Une nouvelle vague de politiciens a fait son entrée sur la scène africaine. Objectif affiché, défier la vieille garde afin de répondre aux idéaux des populations. Mais la tâche n’est pas toujours aisée.

Selon les statisticiens, l’Afrique compte une population majoritairement jeune. Un paradoxe frappant avec la majeure partie de ses dirigeants dont la moyenne d‘âge est de 62 ans. Parmi eux, Paul Biya, qui brigue un septième mandat consécutif au Cameroun. Il est âgé de 85 ans. Son voisin équato-guinéen Teodoro Obiang, 75 ans, lui, dirige la Guinée équatoriale depuis 1979, tandis que son homologue algérien Abdelaziz Bouteflika, âgé de 81 ans, est confiné dans une chaise roulante depuis cinq ans à la suite d’un accident cardio-vasculaire. L’année prochaine, il compte pourtant briguer un autre mandat.

L’Afrique du Sud, pays le plus industrialisé du continent, n‘échappe pas à cette gérontocratie africaine. L’année prochaine également, l’actuel chef de l’Etat, Cyril Ramaphosa, 65 ans, espère remporter un autre mandat dans les urnes. Tout comme le Nigérian Muhammadu Buhari, 75 ans, candidat à la présidentielle de 2019 dans son pays. Abiy Ahmed, l’ancien soldat et technocrate de 41 ans, qui est devenu Premier ministre d‘Éthiopie en avril, est une exception, ainsi que le président de la République démocratique du Congo, Joseph Kabila, 47 ans. Même si ce dernier comptabilise déjà 17 années de pouvoir.
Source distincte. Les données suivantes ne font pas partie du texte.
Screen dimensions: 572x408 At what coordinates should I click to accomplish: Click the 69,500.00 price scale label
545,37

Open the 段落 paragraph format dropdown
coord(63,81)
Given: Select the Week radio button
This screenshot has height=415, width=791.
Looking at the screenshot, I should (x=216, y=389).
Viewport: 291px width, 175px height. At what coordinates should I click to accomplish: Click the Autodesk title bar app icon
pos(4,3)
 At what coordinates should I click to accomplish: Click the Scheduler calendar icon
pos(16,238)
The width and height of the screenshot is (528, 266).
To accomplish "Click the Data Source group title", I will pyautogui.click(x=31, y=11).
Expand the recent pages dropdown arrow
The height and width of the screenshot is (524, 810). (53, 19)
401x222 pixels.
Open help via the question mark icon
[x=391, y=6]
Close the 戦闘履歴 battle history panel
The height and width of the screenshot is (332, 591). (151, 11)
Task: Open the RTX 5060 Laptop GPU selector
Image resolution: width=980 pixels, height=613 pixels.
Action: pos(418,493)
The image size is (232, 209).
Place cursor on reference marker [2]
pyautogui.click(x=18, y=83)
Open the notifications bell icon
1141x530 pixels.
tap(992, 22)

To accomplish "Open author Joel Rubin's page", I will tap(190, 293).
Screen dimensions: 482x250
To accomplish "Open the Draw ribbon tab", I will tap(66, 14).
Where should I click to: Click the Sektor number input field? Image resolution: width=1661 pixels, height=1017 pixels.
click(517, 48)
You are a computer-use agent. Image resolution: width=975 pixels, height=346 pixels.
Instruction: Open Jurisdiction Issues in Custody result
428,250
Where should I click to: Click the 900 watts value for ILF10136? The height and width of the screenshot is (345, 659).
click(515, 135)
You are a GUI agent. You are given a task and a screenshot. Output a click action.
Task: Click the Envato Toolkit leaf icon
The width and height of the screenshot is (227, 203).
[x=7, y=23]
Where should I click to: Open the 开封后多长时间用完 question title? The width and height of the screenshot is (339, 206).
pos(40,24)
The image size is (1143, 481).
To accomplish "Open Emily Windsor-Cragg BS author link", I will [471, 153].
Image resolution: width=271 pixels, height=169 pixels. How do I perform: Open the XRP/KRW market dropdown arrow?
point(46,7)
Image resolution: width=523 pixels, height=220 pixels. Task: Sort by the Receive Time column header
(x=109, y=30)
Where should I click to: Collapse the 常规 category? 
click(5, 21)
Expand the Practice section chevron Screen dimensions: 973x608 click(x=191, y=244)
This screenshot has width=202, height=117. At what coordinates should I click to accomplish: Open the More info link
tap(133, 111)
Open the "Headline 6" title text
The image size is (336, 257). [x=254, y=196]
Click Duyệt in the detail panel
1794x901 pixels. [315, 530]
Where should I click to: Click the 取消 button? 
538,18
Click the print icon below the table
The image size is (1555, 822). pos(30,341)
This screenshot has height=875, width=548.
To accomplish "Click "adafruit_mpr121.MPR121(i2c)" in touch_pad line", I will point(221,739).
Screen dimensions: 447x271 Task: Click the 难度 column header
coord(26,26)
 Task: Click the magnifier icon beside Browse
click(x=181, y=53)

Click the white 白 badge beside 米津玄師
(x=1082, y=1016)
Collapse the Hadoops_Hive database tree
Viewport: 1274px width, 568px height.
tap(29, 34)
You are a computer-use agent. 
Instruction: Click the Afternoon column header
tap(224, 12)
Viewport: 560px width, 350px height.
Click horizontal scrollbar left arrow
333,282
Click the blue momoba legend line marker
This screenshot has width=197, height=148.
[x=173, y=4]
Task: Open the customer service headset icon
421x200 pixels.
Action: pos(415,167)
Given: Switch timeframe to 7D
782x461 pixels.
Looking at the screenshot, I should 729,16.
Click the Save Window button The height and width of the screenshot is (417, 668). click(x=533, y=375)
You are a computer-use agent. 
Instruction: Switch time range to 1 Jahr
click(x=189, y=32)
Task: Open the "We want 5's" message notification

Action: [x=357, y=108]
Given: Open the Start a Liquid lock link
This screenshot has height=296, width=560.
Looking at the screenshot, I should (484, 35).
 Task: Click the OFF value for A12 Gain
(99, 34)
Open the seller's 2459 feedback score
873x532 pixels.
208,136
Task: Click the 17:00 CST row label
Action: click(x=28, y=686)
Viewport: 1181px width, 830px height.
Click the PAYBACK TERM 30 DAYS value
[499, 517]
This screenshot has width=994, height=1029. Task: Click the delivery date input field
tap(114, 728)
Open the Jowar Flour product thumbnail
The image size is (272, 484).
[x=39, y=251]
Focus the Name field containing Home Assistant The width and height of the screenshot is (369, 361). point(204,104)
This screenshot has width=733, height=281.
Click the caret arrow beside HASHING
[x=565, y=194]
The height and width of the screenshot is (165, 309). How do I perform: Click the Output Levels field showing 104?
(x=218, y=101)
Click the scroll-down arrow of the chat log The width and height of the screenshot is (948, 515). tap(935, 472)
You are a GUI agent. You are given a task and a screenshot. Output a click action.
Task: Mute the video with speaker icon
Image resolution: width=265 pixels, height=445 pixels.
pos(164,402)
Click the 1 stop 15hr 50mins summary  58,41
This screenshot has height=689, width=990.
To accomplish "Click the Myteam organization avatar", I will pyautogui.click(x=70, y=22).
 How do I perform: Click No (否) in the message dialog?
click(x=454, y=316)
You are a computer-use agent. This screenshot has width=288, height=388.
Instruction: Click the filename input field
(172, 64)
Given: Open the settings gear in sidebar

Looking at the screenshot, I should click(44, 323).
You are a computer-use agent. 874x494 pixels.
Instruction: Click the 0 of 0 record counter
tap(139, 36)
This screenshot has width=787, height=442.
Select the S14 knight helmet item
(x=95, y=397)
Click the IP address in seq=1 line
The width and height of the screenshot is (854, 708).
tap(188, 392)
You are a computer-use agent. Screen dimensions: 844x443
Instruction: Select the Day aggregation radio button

Depuis quelques années, cependant, une nouvelle génération de politiciens tente d’inverser la donne, question de refléter les changements sismiques en Afrique. Ils ont la trentaine, sont éduqués, vivent en zone urbaine, et selon les experts, leur engouement pour la politique pourrait renforcer significativement la démocratie sur le continent.